## Excerpt
======
- Date: August 22–28
- Edition: 11th
- Category: Category 3
- Draw: 28S / 16D
- Prize money: $200,000
- Surface: Hard / outdoor
- Location: Mahwah, New Jersey, US

Champions

Singles
- Steffi Graf

Doubles
- Jana Novotná / Helena Suková
| WTA New Jersey |

= 1988 United Jersey Bank Classic =

The 1988 United Jersey Bank Classic was a women's tennis tournament played on outdoor hard courts in Mahwah, New Jersey in the United States and was part of the Category 3 tier of the 1988 WTA Tour. It was the 11th edition of the tournament and was held from August 22 through August 28, 1988. First-seeded Steffi Graf won the singles title, her second at the event after 1986, and earned $40,000 first-prize money.

==Finals==
===Singles===

FRG Steffi Graf defeated FRA Nathalie Tauziat 6–0, 6–1
- It was Graf's 8th singles title of the year and the 27th of her career.

===Doubles===

CSK Jana Novotná / CSK Helena Suková defeated USA Gigi Fernández / USA Robin White 6–3, 6–2
- It was Novotná's 6th title of the year and the 10th of her career. It was Suková's 4th title of the year and the 32nd of her career.
======
## Listed records
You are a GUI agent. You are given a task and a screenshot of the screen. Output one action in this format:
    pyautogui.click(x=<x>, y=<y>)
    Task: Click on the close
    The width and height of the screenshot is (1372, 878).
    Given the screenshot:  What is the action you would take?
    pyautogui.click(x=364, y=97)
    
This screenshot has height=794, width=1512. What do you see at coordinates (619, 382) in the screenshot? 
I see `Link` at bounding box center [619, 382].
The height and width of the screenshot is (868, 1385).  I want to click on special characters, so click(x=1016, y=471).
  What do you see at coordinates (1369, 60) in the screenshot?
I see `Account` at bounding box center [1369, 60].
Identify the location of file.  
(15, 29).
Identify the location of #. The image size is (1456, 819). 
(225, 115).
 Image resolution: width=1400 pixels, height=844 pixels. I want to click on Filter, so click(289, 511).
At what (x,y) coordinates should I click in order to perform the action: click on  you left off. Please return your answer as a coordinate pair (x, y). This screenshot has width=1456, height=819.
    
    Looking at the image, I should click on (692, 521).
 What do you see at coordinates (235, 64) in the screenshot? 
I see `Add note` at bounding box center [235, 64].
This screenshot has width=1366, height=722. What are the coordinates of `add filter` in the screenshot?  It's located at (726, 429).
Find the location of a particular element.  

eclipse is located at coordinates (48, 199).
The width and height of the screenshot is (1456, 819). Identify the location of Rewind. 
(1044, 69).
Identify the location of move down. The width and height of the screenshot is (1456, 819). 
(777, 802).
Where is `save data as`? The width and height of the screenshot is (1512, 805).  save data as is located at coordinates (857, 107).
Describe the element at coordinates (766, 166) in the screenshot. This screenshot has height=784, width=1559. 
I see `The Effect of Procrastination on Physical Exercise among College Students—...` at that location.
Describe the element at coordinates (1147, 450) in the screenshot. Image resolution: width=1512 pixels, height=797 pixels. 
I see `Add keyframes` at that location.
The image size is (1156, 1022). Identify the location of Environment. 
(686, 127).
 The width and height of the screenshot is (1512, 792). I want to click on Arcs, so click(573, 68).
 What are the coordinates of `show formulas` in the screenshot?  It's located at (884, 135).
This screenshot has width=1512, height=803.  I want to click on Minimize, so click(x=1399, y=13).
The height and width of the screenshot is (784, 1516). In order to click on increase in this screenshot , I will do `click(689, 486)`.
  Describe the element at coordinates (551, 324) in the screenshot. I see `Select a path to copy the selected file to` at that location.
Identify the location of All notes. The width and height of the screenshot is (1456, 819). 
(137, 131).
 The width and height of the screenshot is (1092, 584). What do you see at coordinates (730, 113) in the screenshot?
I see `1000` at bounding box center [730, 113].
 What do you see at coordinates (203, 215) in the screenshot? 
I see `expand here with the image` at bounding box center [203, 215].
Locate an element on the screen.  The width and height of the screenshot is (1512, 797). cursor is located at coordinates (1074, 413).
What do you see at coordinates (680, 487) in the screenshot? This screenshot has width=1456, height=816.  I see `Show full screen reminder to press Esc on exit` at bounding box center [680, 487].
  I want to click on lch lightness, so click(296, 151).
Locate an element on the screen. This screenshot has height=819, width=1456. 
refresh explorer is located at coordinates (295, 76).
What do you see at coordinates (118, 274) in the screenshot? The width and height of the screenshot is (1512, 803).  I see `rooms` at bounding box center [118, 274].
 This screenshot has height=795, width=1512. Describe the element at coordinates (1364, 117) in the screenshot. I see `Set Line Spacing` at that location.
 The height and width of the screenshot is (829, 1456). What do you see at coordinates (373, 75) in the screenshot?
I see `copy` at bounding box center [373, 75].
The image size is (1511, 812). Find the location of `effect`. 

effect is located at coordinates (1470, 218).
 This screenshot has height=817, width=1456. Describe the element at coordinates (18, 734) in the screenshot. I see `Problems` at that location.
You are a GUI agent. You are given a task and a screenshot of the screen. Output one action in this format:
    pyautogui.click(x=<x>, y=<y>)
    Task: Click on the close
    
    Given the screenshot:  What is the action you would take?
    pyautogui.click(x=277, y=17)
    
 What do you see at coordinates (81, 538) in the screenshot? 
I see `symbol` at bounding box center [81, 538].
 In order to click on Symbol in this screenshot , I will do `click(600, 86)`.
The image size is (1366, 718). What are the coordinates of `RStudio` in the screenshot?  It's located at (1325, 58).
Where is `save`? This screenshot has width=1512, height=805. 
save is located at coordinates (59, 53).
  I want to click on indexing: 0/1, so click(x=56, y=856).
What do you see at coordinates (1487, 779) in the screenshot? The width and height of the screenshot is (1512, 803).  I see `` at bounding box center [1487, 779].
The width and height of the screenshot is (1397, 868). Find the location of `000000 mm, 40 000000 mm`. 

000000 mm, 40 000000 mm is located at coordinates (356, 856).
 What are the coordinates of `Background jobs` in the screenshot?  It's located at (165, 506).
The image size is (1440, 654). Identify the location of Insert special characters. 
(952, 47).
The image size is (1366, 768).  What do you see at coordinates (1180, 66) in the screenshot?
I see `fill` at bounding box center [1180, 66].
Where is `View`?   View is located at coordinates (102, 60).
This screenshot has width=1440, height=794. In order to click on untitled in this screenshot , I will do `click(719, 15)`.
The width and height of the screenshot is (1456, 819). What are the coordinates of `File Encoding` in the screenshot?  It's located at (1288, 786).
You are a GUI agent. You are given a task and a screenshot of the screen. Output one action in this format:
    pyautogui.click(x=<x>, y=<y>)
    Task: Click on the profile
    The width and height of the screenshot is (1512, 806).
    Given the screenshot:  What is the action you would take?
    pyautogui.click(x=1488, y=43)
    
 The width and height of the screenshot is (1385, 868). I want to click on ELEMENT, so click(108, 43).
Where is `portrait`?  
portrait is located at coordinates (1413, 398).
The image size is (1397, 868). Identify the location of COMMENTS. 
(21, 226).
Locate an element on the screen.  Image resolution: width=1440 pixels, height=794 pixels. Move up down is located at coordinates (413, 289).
======
## Exercise requirements
From the tournament article, extract the passage that begins at the words "The 1988 United" and stops after the words "27th of her career.", reproducing it word for word. Rely solely on the tournament article and disregard the data.

## Solved exercise
The 1988 United Jersey Bank Classic was a women's tennis tournament played on outdoor hard courts in Mahwah, New Jersey in the United States and was part of the Category 3 tier of the 1988 WTA Tour. It was the 11th edition of the tournament and was held from August 22 through August 28, 1988. First-seeded Steffi Graf won the singles title, her second at the event after 1986, and earned $40,000 first-prize money.

==Finals==
===Singles===

FRG Steffi Graf defeated FRA Nathalie Tauziat 6–0, 6–1
- It was Graf's 8th singles title of the year and the 27th of her career.